[Pixel coordinate grounding data]
*****
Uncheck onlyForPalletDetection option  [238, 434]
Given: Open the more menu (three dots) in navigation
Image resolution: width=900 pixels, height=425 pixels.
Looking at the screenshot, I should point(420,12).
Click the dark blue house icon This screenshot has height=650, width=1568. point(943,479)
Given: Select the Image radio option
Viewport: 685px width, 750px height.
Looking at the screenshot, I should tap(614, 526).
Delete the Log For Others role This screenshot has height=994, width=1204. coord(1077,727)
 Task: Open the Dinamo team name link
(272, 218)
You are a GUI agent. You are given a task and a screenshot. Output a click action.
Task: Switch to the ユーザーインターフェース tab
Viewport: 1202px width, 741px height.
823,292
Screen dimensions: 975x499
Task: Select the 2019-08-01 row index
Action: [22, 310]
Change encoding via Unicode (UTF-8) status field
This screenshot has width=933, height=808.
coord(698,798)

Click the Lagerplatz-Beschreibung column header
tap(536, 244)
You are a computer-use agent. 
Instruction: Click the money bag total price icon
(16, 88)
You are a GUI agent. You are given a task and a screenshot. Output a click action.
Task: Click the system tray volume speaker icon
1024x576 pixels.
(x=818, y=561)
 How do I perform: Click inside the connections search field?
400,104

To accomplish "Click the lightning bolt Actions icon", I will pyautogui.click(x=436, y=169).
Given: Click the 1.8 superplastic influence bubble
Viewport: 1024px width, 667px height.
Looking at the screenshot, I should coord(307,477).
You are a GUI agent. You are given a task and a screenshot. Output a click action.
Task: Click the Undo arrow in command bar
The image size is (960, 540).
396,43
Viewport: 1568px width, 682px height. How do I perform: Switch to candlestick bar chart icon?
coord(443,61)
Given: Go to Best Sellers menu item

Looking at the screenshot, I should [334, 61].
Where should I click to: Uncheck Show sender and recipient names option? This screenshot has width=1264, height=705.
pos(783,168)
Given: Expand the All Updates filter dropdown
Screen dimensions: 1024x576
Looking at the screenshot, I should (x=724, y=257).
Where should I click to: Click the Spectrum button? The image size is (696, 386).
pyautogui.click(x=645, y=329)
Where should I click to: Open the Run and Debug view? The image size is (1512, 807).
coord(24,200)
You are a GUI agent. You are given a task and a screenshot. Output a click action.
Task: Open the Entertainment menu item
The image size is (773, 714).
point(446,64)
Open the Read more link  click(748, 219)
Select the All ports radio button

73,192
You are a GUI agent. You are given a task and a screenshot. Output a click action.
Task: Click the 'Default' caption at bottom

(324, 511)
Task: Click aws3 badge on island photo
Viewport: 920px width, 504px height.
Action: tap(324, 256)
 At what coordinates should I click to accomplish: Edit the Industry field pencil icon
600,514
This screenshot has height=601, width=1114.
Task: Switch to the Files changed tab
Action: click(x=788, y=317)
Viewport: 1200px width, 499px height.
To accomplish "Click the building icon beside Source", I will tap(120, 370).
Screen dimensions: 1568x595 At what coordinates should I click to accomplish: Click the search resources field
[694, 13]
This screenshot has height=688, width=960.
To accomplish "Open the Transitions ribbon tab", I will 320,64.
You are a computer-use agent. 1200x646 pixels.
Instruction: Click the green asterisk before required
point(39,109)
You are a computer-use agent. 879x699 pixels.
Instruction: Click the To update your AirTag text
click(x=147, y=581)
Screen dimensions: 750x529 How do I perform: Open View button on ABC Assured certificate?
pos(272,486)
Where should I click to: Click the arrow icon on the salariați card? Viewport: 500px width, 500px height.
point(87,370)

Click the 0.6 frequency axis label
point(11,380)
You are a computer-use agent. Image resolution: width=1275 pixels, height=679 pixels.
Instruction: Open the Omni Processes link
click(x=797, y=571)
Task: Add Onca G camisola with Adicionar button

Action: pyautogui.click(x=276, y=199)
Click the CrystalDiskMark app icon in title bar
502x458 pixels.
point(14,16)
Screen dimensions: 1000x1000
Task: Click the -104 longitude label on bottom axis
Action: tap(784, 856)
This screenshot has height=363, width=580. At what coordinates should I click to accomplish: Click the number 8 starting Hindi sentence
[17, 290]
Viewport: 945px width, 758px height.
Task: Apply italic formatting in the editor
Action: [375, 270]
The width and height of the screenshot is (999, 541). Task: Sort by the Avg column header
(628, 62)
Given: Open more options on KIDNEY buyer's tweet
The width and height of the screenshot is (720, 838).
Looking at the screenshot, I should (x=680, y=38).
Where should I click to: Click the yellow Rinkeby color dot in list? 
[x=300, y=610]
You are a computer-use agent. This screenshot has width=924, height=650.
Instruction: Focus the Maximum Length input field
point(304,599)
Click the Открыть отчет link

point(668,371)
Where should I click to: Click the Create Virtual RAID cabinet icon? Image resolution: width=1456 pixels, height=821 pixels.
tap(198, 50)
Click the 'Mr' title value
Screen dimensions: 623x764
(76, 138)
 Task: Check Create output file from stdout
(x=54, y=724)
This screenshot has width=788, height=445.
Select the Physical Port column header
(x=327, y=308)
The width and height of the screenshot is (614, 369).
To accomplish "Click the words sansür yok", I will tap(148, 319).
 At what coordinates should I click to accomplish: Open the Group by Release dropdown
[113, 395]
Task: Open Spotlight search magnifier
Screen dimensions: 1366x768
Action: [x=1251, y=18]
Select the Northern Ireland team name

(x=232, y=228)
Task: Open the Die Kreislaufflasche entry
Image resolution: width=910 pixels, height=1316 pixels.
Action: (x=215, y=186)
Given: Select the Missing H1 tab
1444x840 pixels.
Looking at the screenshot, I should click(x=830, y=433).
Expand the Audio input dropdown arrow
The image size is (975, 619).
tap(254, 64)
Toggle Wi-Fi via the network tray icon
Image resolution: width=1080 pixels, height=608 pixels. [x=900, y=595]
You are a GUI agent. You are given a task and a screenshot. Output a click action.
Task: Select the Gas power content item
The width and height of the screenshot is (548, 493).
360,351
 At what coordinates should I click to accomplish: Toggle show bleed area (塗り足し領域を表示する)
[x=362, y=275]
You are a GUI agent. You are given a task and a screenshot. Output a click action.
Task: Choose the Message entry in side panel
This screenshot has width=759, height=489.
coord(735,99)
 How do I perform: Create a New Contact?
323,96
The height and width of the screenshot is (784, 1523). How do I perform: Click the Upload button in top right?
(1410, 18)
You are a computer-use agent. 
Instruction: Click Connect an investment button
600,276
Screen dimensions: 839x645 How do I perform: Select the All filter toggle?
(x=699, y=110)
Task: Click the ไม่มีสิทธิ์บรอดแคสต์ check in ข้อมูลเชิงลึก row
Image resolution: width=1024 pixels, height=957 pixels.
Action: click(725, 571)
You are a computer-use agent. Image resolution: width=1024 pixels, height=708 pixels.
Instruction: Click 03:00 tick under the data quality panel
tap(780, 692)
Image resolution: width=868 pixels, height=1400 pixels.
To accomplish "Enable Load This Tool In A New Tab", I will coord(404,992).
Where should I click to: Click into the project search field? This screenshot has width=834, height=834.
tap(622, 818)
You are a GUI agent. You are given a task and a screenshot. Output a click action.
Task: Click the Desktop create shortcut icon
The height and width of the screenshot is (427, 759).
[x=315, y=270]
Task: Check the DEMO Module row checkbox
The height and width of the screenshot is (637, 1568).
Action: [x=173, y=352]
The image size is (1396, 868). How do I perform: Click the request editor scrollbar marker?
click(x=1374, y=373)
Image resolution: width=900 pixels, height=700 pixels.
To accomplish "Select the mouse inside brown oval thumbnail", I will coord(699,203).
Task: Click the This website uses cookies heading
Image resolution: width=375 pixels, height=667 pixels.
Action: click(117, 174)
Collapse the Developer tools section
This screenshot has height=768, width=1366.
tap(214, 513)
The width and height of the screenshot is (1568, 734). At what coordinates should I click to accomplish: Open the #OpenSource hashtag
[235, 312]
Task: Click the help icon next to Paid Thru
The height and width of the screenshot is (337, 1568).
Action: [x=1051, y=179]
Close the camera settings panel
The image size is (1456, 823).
*****
### YOUR OBJECTIVE
What you return must be the lines above that run from the line with "At what coordinates should I click to accomplish: Edit" to the line with "You are a computer-use agent. 1200x646", inclusive, each copied exactly.

### EXERCISE OUTPUT
 At what coordinates should I click to accomplish: Edit the Industry field pencil icon
600,514
This screenshot has height=601, width=1114.
Task: Switch to the Files changed tab
Action: click(x=788, y=317)
Viewport: 1200px width, 499px height.
To accomplish "Click the building icon beside Source", I will tap(120, 370).
Screen dimensions: 1568x595 At what coordinates should I click to accomplish: Click the search resources field
[694, 13]
This screenshot has height=688, width=960.
To accomplish "Open the Transitions ribbon tab", I will 320,64.
You are a computer-use agent. 1200x646 pixels.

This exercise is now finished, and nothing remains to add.